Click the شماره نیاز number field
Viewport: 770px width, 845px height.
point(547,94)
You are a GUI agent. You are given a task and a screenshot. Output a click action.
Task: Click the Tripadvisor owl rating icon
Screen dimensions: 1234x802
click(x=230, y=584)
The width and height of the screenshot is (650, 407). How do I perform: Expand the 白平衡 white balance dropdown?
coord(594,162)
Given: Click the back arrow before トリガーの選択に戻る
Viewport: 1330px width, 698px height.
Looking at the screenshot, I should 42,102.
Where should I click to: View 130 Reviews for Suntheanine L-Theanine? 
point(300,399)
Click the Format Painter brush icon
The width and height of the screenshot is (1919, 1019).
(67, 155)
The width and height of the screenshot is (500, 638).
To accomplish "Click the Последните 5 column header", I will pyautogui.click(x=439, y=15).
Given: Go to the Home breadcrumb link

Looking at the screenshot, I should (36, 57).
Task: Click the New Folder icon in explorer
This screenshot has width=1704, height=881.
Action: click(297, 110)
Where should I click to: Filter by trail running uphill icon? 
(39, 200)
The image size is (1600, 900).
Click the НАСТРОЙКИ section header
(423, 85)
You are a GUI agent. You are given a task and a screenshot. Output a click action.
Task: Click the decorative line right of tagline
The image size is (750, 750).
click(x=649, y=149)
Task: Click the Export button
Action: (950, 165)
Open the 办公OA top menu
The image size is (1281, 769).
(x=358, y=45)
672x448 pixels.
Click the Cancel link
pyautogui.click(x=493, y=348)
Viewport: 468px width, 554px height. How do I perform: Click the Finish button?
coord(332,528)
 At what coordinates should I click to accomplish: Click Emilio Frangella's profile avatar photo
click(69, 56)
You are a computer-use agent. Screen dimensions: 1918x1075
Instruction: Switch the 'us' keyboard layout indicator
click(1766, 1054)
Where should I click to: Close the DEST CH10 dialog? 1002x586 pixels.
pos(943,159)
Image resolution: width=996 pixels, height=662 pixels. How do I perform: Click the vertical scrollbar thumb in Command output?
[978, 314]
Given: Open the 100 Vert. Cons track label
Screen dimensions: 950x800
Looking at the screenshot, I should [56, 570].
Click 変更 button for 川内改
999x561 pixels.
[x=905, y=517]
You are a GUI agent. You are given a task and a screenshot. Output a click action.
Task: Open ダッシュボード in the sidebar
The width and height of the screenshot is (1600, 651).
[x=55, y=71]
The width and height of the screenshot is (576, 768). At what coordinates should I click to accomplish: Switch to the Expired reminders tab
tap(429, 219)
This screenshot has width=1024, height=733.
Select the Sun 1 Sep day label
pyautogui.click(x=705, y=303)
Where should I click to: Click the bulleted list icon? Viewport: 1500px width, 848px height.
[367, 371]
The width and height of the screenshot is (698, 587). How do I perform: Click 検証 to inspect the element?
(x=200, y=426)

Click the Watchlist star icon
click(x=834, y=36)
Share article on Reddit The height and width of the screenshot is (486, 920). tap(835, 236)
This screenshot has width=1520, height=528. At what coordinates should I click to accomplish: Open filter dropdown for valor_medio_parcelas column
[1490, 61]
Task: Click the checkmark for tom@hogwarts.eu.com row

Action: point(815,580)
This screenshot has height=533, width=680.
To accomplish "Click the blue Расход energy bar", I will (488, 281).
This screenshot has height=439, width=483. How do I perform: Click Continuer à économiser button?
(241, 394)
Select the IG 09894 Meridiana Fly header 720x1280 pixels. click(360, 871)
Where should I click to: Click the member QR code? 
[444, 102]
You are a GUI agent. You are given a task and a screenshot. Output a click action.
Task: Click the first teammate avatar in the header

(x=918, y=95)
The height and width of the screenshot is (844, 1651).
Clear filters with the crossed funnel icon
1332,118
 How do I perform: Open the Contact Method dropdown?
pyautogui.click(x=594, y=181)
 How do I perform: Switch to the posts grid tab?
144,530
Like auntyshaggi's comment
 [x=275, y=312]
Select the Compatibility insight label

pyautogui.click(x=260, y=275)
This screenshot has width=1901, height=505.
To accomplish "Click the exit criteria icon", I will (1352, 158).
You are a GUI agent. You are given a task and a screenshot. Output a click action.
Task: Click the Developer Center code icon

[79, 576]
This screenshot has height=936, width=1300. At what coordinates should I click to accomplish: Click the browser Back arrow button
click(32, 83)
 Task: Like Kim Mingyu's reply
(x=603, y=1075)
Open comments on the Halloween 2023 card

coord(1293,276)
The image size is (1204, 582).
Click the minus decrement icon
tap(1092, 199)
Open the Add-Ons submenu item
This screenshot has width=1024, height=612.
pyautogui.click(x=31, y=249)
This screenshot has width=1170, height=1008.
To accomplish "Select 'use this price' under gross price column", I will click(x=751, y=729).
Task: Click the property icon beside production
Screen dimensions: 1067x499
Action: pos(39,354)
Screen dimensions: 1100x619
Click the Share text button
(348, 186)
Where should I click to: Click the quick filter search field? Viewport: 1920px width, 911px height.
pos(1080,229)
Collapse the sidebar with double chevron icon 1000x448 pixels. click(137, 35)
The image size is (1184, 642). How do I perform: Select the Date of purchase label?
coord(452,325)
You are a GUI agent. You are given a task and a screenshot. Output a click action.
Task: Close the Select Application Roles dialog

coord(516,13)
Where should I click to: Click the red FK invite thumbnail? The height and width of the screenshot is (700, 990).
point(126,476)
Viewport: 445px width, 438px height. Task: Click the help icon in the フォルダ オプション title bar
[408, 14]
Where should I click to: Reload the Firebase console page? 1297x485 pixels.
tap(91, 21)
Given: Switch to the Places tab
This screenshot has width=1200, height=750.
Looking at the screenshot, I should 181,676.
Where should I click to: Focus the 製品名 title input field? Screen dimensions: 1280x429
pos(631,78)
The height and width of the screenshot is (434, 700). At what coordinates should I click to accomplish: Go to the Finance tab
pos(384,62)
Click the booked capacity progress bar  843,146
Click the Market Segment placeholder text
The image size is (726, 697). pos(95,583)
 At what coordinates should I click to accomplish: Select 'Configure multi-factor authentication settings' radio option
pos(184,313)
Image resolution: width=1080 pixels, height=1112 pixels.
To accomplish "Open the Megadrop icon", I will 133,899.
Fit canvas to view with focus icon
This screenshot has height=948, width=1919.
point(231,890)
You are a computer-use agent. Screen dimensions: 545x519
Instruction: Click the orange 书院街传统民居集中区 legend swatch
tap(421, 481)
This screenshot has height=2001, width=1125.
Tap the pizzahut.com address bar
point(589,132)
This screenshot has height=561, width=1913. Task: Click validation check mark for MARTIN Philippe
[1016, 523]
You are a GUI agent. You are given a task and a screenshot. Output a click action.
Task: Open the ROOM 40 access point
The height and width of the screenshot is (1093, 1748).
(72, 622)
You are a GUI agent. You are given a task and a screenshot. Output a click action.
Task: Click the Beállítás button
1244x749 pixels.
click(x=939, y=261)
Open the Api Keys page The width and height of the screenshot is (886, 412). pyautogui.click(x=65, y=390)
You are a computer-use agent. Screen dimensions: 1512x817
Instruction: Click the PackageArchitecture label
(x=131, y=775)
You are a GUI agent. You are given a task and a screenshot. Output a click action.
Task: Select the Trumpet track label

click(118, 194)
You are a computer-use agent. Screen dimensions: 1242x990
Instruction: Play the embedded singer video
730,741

-- Task --
Repeat the data word for word. Leave nothing out.

-- Response below --
Click the شماره نیاز number field
Viewport: 770px width, 845px height.
point(547,94)
You are a GUI agent. You are given a task and a screenshot. Output a click action.
Task: Click the Tripadvisor owl rating icon
Screen dimensions: 1234x802
click(x=230, y=584)
The width and height of the screenshot is (650, 407). How do I perform: Expand the 白平衡 white balance dropdown?
coord(594,162)
Given: Click the back arrow before トリガーの選択に戻る
Viewport: 1330px width, 698px height.
Looking at the screenshot, I should 42,102.
Where should I click to: View 130 Reviews for Suntheanine L-Theanine? 
point(300,399)
Click the Format Painter brush icon
The width and height of the screenshot is (1919, 1019).
(67, 155)
The width and height of the screenshot is (500, 638).
To accomplish "Click the Последните 5 column header", I will pyautogui.click(x=439, y=15).
Given: Go to the Home breadcrumb link

Looking at the screenshot, I should (36, 57).
Task: Click the New Folder icon in explorer
This screenshot has width=1704, height=881.
Action: click(297, 110)
Where should I click to: Filter by trail running uphill icon? 
(39, 200)
The image size is (1600, 900).
Click the НАСТРОЙКИ section header
(423, 85)
You are a GUI agent. You are given a task and a screenshot. Output a click action.
Task: Click the decorative line right of tagline
The image size is (750, 750).
click(x=649, y=149)
Task: Click the Export button
Action: (950, 165)
Open the 办公OA top menu
The image size is (1281, 769).
(x=358, y=45)
672x448 pixels.
Click the Cancel link
pyautogui.click(x=493, y=348)
Viewport: 468px width, 554px height. How do I perform: Click the Finish button?
coord(332,528)
 At what coordinates should I click to accomplish: Click Emilio Frangella's profile avatar photo
click(69, 56)
You are a computer-use agent. Screen dimensions: 1918x1075
Instruction: Switch the 'us' keyboard layout indicator
click(1766, 1054)
Where should I click to: Close the DEST CH10 dialog? 1002x586 pixels.
pos(943,159)
Image resolution: width=996 pixels, height=662 pixels. How do I perform: Click the vertical scrollbar thumb in Command output?
[978, 314]
Given: Open the 100 Vert. Cons track label
Screen dimensions: 950x800
Looking at the screenshot, I should [56, 570].
Click 変更 button for 川内改
999x561 pixels.
[x=905, y=517]
You are a GUI agent. You are given a task and a screenshot. Output a click action.
Task: Open ダッシュボード in the sidebar
The width and height of the screenshot is (1600, 651).
[x=55, y=71]
The width and height of the screenshot is (576, 768). At what coordinates should I click to accomplish: Switch to the Expired reminders tab
tap(429, 219)
This screenshot has width=1024, height=733.
Select the Sun 1 Sep day label
pyautogui.click(x=705, y=303)
Where should I click to: Click the bulleted list icon? Viewport: 1500px width, 848px height.
[367, 371]
The width and height of the screenshot is (698, 587). How do I perform: Click 検証 to inspect the element?
(x=200, y=426)

Click the Watchlist star icon
click(x=834, y=36)
Share article on Reddit The height and width of the screenshot is (486, 920). tap(835, 236)
This screenshot has width=1520, height=528. At what coordinates should I click to accomplish: Open filter dropdown for valor_medio_parcelas column
[1490, 61]
Task: Click the checkmark for tom@hogwarts.eu.com row

Action: point(815,580)
This screenshot has height=533, width=680.
To accomplish "Click the blue Расход energy bar", I will (488, 281).
This screenshot has height=439, width=483. How do I perform: Click Continuer à économiser button?
(241, 394)
Select the IG 09894 Meridiana Fly header 720x1280 pixels. click(360, 871)
Where should I click to: Click the member QR code? 
[444, 102]
You are a GUI agent. You are given a task and a screenshot. Output a click action.
Task: Click the first teammate avatar in the header

(x=918, y=95)
The height and width of the screenshot is (844, 1651).
Clear filters with the crossed funnel icon
1332,118
 How do I perform: Open the Contact Method dropdown?
pyautogui.click(x=594, y=181)
 How do I perform: Switch to the posts grid tab?
144,530
Like auntyshaggi's comment
 [x=275, y=312]
Select the Compatibility insight label

pyautogui.click(x=260, y=275)
This screenshot has width=1901, height=505.
To accomplish "Click the exit criteria icon", I will (1352, 158).
You are a GUI agent. You are given a task and a screenshot. Output a click action.
Task: Click the Developer Center code icon

[79, 576]
This screenshot has height=936, width=1300. At what coordinates should I click to accomplish: Click the browser Back arrow button
click(32, 83)
 Task: Like Kim Mingyu's reply
(x=603, y=1075)
Open comments on the Halloween 2023 card

coord(1293,276)
The image size is (1204, 582).
Click the minus decrement icon
tap(1092, 199)
Open the Add-Ons submenu item
This screenshot has width=1024, height=612.
pyautogui.click(x=31, y=249)
This screenshot has width=1170, height=1008.
To accomplish "Select 'use this price' under gross price column", I will click(x=751, y=729).
Task: Click the property icon beside production
Screen dimensions: 1067x499
Action: pos(39,354)
Screen dimensions: 1100x619
Click the Share text button
(348, 186)
Where should I click to: Click the quick filter search field? Viewport: 1920px width, 911px height.
pos(1080,229)
Collapse the sidebar with double chevron icon 1000x448 pixels. click(137, 35)
The image size is (1184, 642). How do I perform: Select the Date of purchase label?
coord(452,325)
You are a GUI agent. You are given a task and a screenshot. Output a click action.
Task: Close the Select Application Roles dialog

coord(516,13)
Where should I click to: Click the red FK invite thumbnail? The height and width of the screenshot is (700, 990).
point(126,476)
Viewport: 445px width, 438px height. Task: Click the help icon in the フォルダ オプション title bar
[408, 14]
Where should I click to: Reload the Firebase console page? 1297x485 pixels.
tap(91, 21)
Given: Switch to the Places tab
This screenshot has width=1200, height=750.
Looking at the screenshot, I should 181,676.
Where should I click to: Focus the 製品名 title input field? Screen dimensions: 1280x429
pos(631,78)
The height and width of the screenshot is (434, 700). At what coordinates should I click to accomplish: Go to the Finance tab
pos(384,62)
Click the booked capacity progress bar  843,146
Click the Market Segment placeholder text
The image size is (726, 697). pos(95,583)
 At what coordinates should I click to accomplish: Select 'Configure multi-factor authentication settings' radio option
pos(184,313)
Image resolution: width=1080 pixels, height=1112 pixels.
To accomplish "Open the Megadrop icon", I will 133,899.
Fit canvas to view with focus icon
This screenshot has height=948, width=1919.
point(231,890)
You are a computer-use agent. Screen dimensions: 545x519
Instruction: Click the orange 书院街传统民居集中区 legend swatch
tap(421, 481)
This screenshot has height=2001, width=1125.
Tap the pizzahut.com address bar
point(589,132)
This screenshot has height=561, width=1913. Task: Click validation check mark for MARTIN Philippe
[1016, 523]
You are a GUI agent. You are given a task and a screenshot. Output a click action.
Task: Open the ROOM 40 access point
The height and width of the screenshot is (1093, 1748).
(72, 622)
You are a GUI agent. You are given a task and a screenshot. Output a click action.
Task: Click the Beállítás button
1244x749 pixels.
click(x=939, y=261)
Open the Api Keys page The width and height of the screenshot is (886, 412). pyautogui.click(x=65, y=390)
You are a computer-use agent. Screen dimensions: 1512x817
Instruction: Click the PackageArchitecture label
(x=131, y=775)
You are a GUI agent. You are given a task and a screenshot. Output a click action.
Task: Select the Trumpet track label

click(118, 194)
You are a computer-use agent. Screen dimensions: 1242x990
Instruction: Play the embedded singer video
730,741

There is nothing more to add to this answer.